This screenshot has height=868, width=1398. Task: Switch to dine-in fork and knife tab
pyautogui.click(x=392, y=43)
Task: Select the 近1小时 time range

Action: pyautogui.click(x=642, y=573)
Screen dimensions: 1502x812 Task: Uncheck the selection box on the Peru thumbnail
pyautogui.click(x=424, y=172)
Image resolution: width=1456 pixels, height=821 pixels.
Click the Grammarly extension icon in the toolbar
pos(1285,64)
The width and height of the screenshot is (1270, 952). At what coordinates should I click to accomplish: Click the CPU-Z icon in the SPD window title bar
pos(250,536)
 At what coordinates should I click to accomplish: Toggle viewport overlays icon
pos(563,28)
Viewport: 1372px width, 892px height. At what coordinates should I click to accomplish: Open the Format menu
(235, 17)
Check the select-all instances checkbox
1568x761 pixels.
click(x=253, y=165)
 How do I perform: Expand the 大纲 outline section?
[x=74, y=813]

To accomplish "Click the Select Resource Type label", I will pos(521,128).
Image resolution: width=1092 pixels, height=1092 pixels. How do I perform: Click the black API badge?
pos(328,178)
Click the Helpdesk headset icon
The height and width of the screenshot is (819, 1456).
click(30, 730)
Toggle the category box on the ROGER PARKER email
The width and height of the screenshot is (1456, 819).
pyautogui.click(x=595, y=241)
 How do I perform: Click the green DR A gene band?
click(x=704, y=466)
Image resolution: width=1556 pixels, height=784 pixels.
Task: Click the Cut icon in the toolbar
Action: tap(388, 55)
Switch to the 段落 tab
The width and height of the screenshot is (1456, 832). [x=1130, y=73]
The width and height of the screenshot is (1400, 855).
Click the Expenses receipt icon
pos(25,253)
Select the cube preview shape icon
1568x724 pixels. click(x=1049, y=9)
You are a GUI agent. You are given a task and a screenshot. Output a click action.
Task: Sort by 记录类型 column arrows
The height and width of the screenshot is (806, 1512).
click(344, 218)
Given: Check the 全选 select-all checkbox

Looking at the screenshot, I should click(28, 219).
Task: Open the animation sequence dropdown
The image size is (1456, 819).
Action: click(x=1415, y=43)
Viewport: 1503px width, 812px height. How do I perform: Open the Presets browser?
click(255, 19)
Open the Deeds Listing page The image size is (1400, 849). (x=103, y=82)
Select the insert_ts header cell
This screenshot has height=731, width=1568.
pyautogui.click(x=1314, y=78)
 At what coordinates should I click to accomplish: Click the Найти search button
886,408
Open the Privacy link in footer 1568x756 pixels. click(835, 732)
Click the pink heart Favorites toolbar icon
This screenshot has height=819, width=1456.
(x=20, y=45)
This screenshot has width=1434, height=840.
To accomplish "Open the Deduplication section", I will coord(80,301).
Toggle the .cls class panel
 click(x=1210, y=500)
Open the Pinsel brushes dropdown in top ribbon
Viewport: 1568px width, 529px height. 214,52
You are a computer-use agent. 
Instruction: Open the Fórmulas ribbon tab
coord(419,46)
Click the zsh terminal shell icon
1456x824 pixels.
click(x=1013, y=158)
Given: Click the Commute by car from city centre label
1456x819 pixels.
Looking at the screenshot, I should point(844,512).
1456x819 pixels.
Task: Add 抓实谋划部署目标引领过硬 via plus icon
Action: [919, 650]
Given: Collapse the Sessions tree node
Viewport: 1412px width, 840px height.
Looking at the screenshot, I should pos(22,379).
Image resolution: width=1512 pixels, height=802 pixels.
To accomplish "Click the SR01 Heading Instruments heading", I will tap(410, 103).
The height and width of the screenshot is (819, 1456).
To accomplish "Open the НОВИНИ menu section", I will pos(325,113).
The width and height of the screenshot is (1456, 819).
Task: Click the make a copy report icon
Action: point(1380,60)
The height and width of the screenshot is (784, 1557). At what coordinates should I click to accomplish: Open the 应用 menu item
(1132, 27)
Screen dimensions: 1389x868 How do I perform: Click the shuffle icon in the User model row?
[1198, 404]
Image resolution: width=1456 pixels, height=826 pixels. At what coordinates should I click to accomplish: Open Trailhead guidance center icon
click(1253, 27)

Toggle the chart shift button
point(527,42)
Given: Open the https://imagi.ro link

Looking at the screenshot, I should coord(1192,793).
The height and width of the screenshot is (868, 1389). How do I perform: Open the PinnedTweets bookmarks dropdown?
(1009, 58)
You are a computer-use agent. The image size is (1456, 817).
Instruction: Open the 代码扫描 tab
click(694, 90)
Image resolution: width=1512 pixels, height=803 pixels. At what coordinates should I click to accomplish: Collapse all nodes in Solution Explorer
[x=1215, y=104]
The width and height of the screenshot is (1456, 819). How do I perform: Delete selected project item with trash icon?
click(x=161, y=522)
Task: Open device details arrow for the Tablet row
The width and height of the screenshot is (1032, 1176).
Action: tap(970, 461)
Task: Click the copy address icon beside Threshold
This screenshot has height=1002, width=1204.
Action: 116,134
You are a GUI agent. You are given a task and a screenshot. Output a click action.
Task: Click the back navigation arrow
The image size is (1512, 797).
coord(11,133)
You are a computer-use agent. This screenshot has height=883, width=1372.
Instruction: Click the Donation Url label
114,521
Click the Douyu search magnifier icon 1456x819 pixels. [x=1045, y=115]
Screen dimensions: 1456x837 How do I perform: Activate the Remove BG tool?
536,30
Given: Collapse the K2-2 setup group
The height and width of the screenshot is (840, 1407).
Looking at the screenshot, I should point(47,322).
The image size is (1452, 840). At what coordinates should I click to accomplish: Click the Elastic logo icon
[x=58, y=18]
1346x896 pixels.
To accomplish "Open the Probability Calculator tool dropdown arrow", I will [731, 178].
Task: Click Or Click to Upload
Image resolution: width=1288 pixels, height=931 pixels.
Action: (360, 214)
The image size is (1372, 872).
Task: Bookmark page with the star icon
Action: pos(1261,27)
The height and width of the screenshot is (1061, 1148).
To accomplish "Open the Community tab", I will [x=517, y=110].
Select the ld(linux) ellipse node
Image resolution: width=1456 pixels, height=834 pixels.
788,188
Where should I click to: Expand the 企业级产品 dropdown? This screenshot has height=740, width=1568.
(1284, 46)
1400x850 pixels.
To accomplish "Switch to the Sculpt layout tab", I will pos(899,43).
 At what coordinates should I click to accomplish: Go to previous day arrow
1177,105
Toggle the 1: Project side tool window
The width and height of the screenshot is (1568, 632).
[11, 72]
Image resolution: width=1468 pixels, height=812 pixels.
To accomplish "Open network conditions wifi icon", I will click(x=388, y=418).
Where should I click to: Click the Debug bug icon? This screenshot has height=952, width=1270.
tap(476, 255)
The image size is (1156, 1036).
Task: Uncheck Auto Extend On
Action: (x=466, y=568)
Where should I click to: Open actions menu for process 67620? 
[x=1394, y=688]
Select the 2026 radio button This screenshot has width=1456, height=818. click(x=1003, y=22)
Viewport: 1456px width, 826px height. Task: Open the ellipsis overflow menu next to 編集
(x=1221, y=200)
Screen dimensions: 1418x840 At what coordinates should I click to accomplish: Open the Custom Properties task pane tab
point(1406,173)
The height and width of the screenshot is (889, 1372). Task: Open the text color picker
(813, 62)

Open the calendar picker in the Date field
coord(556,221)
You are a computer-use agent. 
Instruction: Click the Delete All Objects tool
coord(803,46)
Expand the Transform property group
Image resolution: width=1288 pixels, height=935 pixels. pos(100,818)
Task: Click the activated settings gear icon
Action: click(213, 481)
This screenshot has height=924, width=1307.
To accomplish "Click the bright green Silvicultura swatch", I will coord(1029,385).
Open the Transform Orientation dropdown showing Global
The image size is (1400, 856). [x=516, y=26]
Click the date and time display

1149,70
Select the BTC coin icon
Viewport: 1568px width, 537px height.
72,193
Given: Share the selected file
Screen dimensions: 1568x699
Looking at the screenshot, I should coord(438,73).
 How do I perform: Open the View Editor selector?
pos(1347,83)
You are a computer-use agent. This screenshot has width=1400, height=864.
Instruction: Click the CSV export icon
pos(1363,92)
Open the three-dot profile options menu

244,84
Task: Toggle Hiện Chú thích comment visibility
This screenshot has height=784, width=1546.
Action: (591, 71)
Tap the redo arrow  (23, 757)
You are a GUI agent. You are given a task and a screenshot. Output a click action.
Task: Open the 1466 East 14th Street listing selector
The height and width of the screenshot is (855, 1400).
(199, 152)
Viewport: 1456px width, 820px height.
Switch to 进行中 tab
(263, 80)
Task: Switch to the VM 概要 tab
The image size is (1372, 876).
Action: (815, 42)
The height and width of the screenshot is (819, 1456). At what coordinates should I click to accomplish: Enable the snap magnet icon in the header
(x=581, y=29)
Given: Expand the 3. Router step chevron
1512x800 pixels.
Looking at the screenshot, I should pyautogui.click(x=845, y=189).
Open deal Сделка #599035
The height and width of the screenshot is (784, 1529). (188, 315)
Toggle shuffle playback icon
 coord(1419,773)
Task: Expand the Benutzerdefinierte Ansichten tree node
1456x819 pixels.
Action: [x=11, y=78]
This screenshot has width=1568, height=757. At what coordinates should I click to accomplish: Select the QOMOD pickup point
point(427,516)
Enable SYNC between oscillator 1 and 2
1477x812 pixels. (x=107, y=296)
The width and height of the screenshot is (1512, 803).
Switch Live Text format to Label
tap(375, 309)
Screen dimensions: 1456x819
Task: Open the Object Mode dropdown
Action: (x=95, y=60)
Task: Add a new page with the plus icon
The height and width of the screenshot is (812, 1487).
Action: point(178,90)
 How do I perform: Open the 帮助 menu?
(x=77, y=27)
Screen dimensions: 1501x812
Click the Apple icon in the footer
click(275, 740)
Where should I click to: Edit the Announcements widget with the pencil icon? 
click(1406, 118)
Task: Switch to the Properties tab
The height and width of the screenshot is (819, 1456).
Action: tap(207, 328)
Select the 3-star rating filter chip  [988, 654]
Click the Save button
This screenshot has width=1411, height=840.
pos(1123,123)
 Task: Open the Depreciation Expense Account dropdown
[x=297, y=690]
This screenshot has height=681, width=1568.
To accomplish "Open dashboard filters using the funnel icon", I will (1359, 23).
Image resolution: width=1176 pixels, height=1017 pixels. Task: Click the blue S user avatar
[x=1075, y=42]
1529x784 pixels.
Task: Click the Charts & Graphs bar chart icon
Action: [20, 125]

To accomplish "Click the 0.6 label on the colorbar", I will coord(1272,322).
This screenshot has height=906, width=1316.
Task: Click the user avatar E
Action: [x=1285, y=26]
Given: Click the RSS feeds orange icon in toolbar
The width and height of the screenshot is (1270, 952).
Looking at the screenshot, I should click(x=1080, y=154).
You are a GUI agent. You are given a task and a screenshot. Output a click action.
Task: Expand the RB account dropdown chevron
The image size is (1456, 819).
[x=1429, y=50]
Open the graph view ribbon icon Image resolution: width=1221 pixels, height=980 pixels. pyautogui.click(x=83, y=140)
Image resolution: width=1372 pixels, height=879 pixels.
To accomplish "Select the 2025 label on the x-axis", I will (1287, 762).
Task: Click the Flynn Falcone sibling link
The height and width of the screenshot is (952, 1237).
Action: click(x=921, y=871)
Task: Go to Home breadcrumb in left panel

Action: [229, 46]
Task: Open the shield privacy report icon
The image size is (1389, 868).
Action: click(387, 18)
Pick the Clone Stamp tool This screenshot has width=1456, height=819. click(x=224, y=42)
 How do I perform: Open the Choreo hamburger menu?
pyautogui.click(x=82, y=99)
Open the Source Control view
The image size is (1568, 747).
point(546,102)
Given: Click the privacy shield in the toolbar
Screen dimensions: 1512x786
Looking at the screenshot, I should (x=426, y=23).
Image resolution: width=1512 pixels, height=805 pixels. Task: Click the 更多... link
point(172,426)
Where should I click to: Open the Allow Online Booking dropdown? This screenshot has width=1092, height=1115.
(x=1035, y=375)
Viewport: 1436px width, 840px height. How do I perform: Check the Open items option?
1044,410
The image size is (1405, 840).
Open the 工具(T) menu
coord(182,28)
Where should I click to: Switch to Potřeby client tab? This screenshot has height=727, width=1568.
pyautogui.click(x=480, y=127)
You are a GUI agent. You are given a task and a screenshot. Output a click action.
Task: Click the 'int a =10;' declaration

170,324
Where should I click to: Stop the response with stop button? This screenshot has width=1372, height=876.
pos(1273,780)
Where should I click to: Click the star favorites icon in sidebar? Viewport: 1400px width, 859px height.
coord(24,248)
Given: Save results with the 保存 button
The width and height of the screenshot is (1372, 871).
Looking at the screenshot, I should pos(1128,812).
--
**Task to complete:** Write out every line of the preceding listing that contains "shield".

**Answer:**
Task: Open the shield privacy report icon
Given: Click the privacy shield in the toolbar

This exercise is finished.